Food security key to global peace: FAO candidate

Charles Abbott

(Reuters) - The world has to act against hunger, which affects 13 percent of the population, if it wants to strengthen global security, a candidate to run the U.N. Food and Agriculture Organization said on Tuesday.

Franz Fischler, an Austrian who is former EU agriculture commissioner, said during an interview the whipsaw effect of volatile food prices complicates the effort to expand local production and improve the welfare of subsistence farmers. Prices spiked in mid-2008, plunged in 2009 and hit a record high early this year.

World leaders set a goal in 2000 of halving the portion of the world population that suffers from hunger, reducing it to 7 percent. Some 13 percent are now undernourished, based on latest FAO figures, compared to roughly 14 percent when the goal was set.

"Food security is becoming more and more also an issue of national security," said Fischler, pointing to unrest in food-short countries and its impact on neighbors.

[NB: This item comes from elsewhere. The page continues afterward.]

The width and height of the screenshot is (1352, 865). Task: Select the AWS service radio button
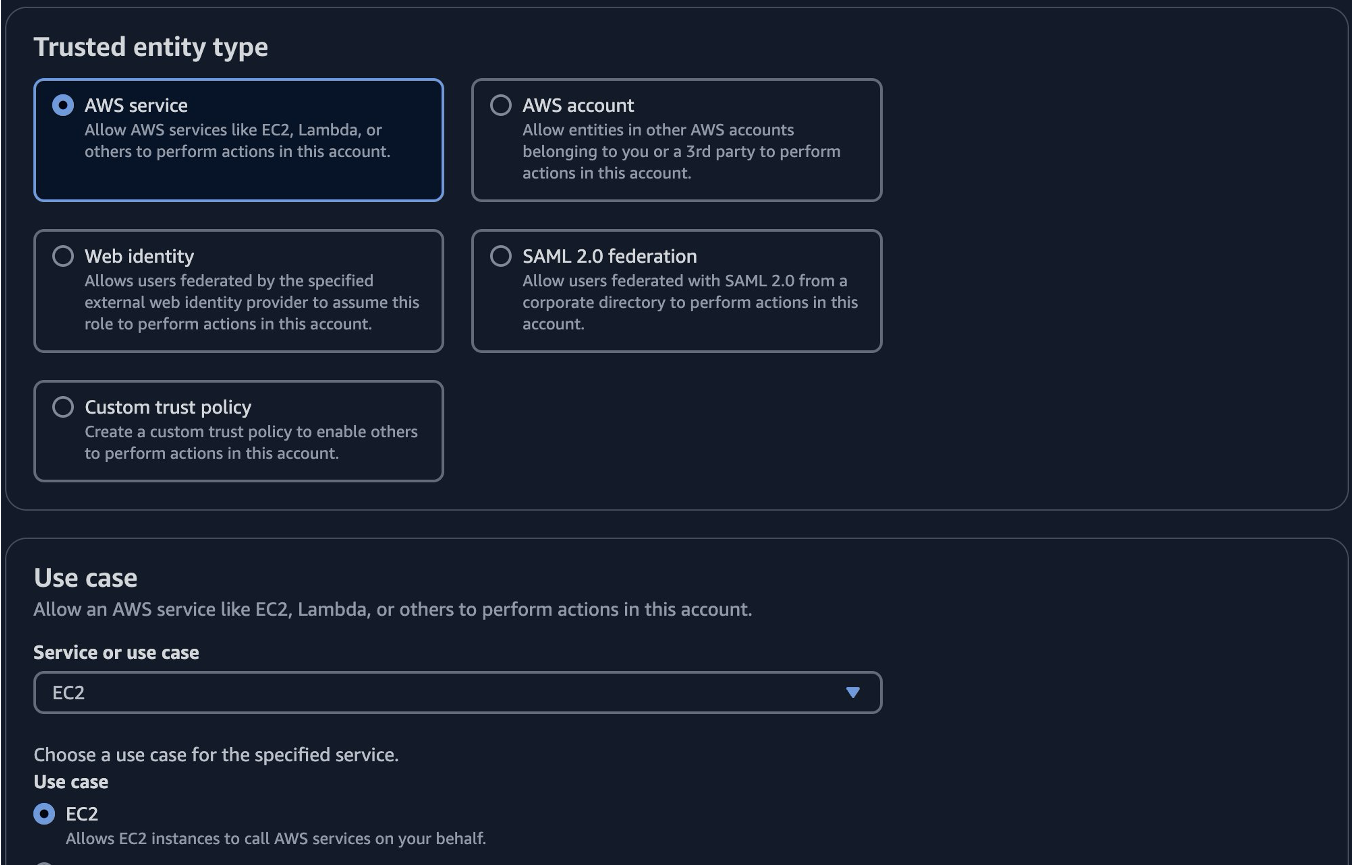(x=64, y=105)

FAO, with 3,600 workers, is one of three U.N. antihunger agencies. It specializes in longer-term food projects and collects data on agriculture, nutrition, commodities and sustainable development.

Fischler is considered in the leading tier of candidates to succeed FAO Director General Jacques Diouf, along with Jose Graziano da Silva, head of FAO in Latin America and the Caribbean, and Spain's former Foreign Minister Miguel Angel Moratinos. Also running are Indonesia's natural resources scientist Indroyono Soesilo, veteran Iranian diplomat Mohammad Saeid Noori Naeini and Iraq's former water resources minister Abdul Latif Rasheed.

FAO's 187 member nations will elect a new director general during a meeting in late June in Rome for a term lasting three-and-a-half years from January 2012. A second four-year term is allowed.

Complaints of poor management dimmed FAO's stature in recent years. Some donors, such as the United States, initiated agricultural development projects of their own. FAO has adopted a package of reforms.